PROBLEM SET ::
1) Copy the article on Aigburth Cricket Ground word for word, from "Lancashire Lightning were" up to and including "Keith Ball, 51.".
2) Decide whether each statement below agrees with the article on Aigburth Cricket Ground. Answer yes or no for each and quote the words of the article that settle it.
(a) Terry Glover is 49 years old.
(b) Lancashire shared the 2011 County Championship title with another team.
(c) Lancashire Lightning's match in Liverpool was against Leicestershire Foxes.

SUPPLIED TEXT ::
□ □ □ □

Liverpool Cricket Club - it’s a Blast at Aigburth
Teams of tired people have been shifting portable grandstands across Liverpool Cricket Club's home turf, Aigburth Cricket Ground, in preparation for Lancashire Lightning's opening fixture in the 2017 NatWest T20 Blast. A week earlier, those stands surrounded a tennis court on the same lawn. A couple of months earlier, there was a rugby union pitch where they stood. Jake Barrow headed to Liverpool 19 to meet Head Groundsman Terry Glover.
Lancashire Lightning were champions of the competition just two years ago, and were hoping to stage a repeat performance starting with the match in Liverpool against Leicestershire Foxes on Sunday 9th July at 2:30pm.
The men hoping to ensure that the surface is up to scratch are Head Groundsman Terry Glover, 49, who is approaching a three-decade landmark as the head man at the club, and his longstanding associate Keith Ball, 51.
The match was relocated to Aigburth because of the substantial work being undertaken at Old Trafford to accommodate the semi-impromptu benefit concerts for the victims of the 2017 Manchester Arena bombing, but this is just the most recent occasion in a long history of the Lancashire cricket team making the Liverpudlian ground its home.
In the 2011 season, for example, Old Trafford was undergoing extensive renovations and the team made Aigburth its base for six of its eight County Championship matches, compared with one match during most seasons. Although this resulted in a greater workload, it also yielded much stronger publicity for the ground, as well as leading to one of its greatest triumphs.
The triumph in question is one that Head Groundsman Terry Glover maintains is the proudest moment of his career: when playing this unusually high number of games at Aigburth, Lancashire won the 2011 County Championship. This was the first time the club had achieved the feat as outright winners (they shared the honour in 1950) in all of seventy-seven years - since the lifetime of Lawrence of Arabia.
Terry, of course, can't help but assign some of the credit to the state of the playing surface. And in recognition of this, he received a very special individual accolade that year, which he was too modest to point out of his own accord.

□ □ □ □

INFORMATION SHOWN ::
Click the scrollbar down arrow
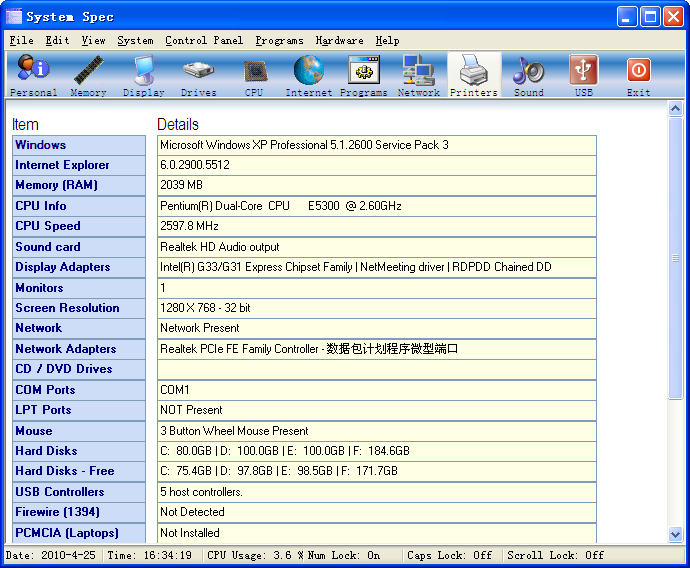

□ □ □ □

SOLUTIONS ::
1)
Lancashire Lightning were champions of the competition just two years ago, and were hoping to stage a repeat performance starting with the match in Liverpool against Leicestershire Foxes on Sunday 9th July at 2:30pm.
The men hoping to ensure that the surface is up to scratch are Head Groundsman Terry Glover, 49, who is approaching a three-decade landmark as the head man at the club, and his longstanding associate Keith Ball, 51.

2)
(a) Yes: "Head Groundsman Terry Glover, 49"
(b) No: "This was the first time the club had achieved the feat as outright winners"
(c) Yes: "the match in Liverpool against Leicestershire Foxes"